Monday was a rough day for me. I had spent the entire previous week working on Turning the Mind (DBT skill) toward acceptance in regards to going to work. When my emotions would get really strong (in the negative direction), I would take a deep breath and remind myself, “I am choosing to go to work (today, tomorrow, etc.).” It worked pretty well all week. Then Monday happened.
I was opening Monday so I had to wake up at 4:50 in the morning. As soon as I woke up, all I could think about was how badly I wanted to quit my job. Usually, as soon as I leave for work, the dread and not-wanting-to-go disappears. Not this past Monday. Even at work I kept thinking about quitting. I wanted to just throw my hands in the air, say, “I quit,” and walk out.

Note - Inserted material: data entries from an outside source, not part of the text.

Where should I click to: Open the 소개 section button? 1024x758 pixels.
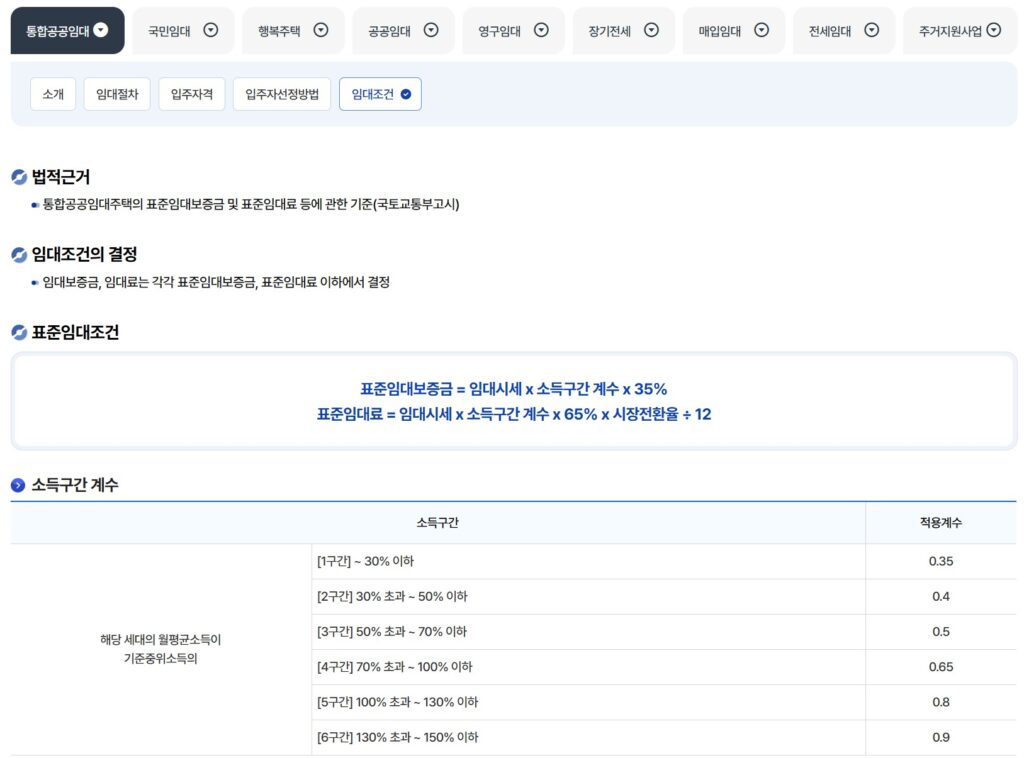[52, 94]
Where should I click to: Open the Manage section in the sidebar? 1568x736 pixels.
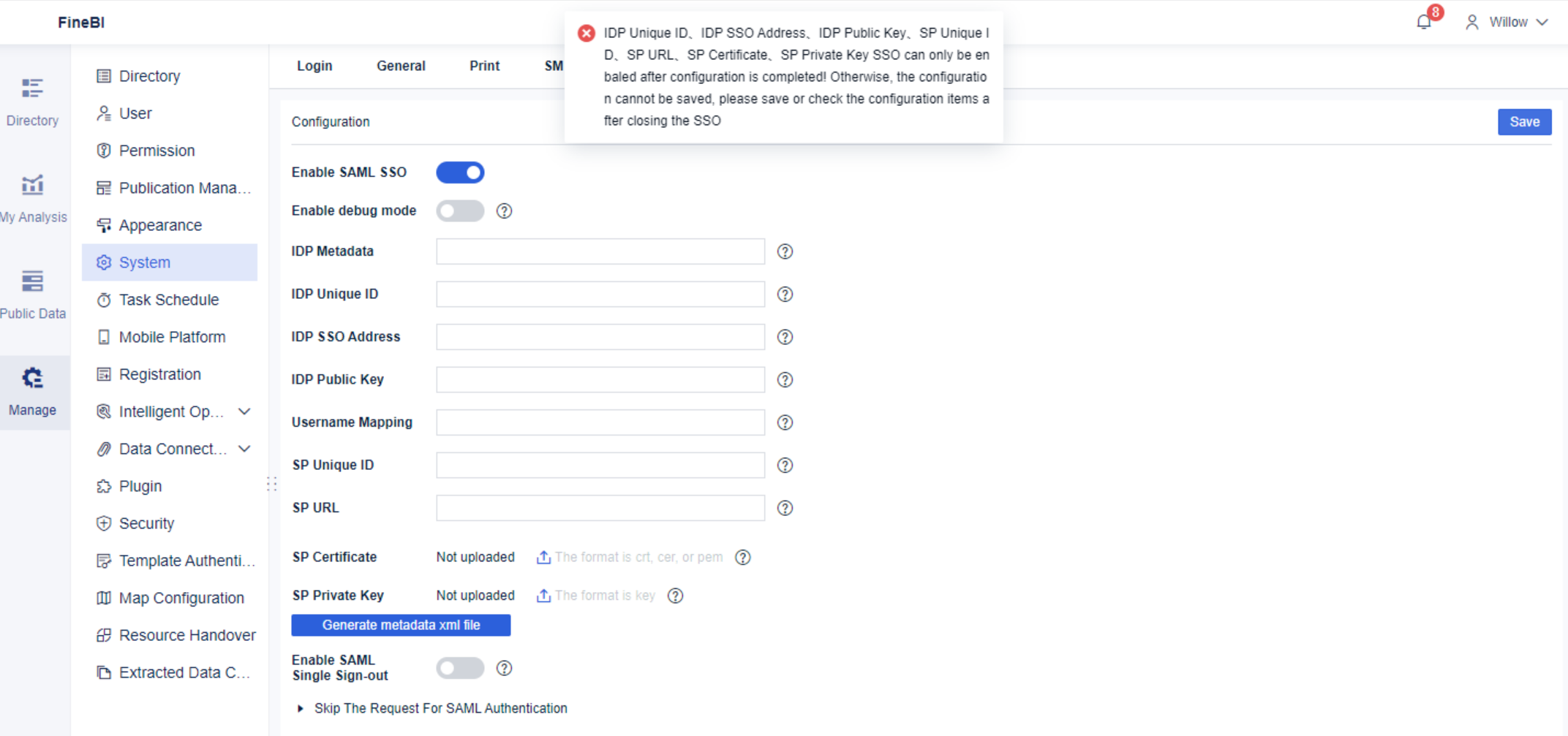click(x=33, y=391)
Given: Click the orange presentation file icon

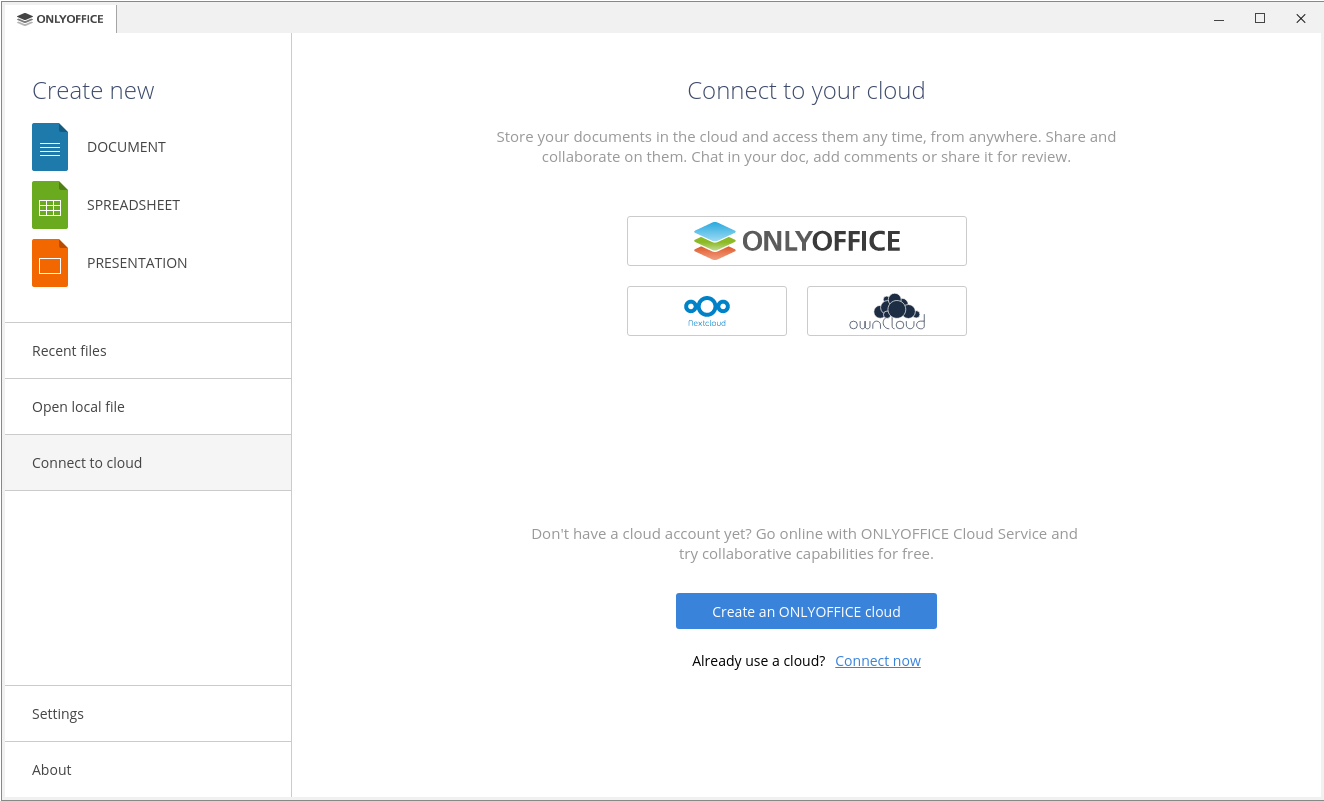Looking at the screenshot, I should [x=50, y=263].
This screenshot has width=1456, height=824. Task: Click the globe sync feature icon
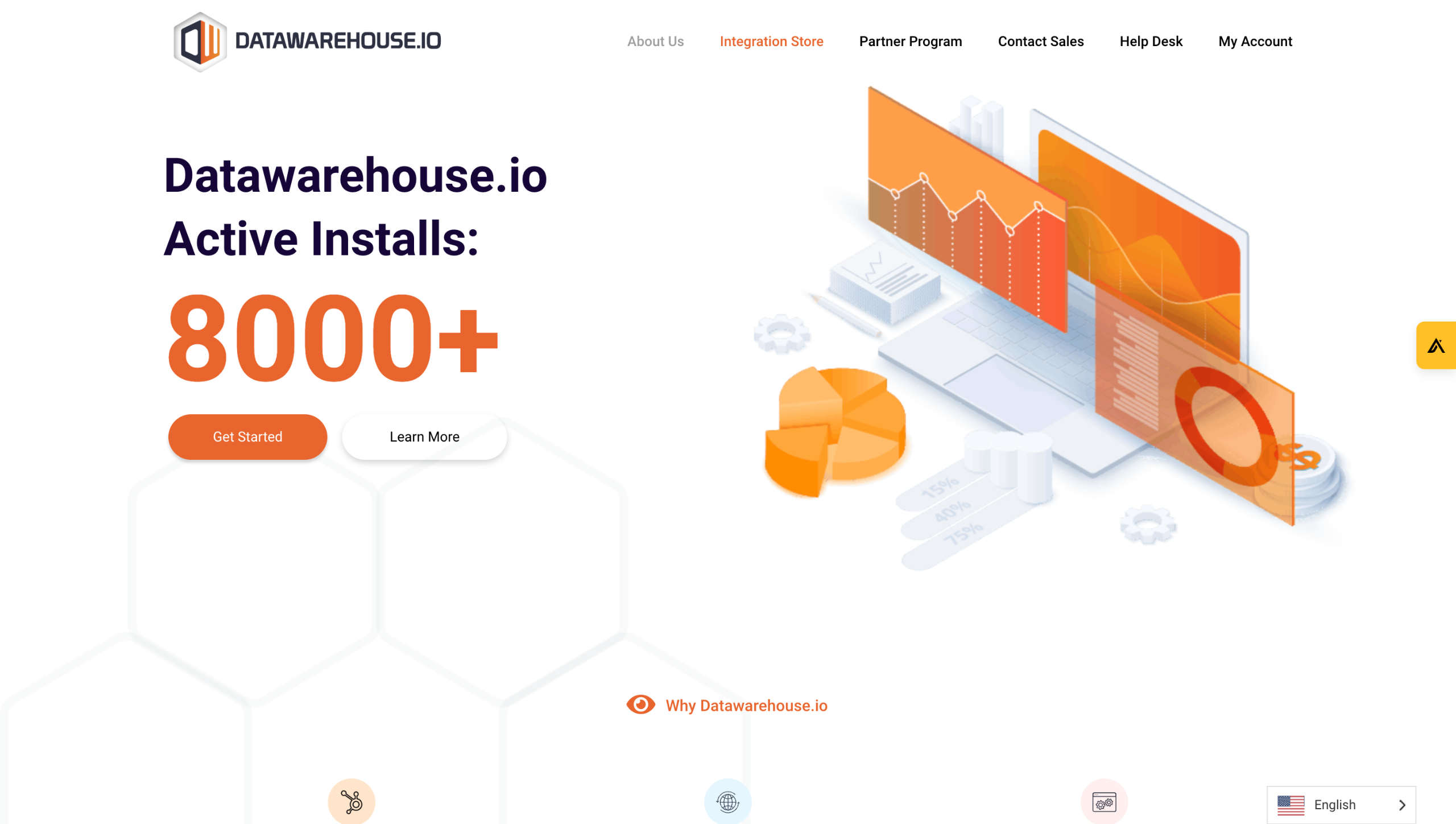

I didn’t quit. I stuck out my shift and went to my scheduled therapy session for later that day. As soon as I walked in the door and sat down and exchanged the “Hellos” and “How are you?” with my therapist, I told her that I really wanted to quit my job. We spent the rest of the session doing a pros and cons list for acting on the action urge (quitting) versus not acting on the action urge (not quitting).
I basically set it up in a table like this:
Then, I ranked each item on a scale of 1-100 based on its level of importance to me. Then I compared the overall scores for the pros of quitting/cons of not quitting and the cons of quitting/pros of not quitting. They were so close. Within 15 points of each other I believe, with the pros of quitting/cons of not quitting coming out just ahead. However, I also realize that I don’t want to just up and quit my job without notice. Also, I figured maybe I could talk to my boss about scheduling to see if I can have more bearable hours/shifts.
The rest of this week has been difficult, but I’ve been getting through. I set up a DEAR MAN (another DBT skill about asking for what you want) and texted my boss about possibly getting assigned shorter shifts or longer shifts with another person present for part of it. I haven’t gotten a response back from him so I don’t know for sure that he saw that text, but I’m hoping that he did and that he will consider my requests.
Overall, doing the pros and cons gave me perspective and allowed me to get a couple steps closer to my wise mind. I didn’t quit my job and I’m still moving forward.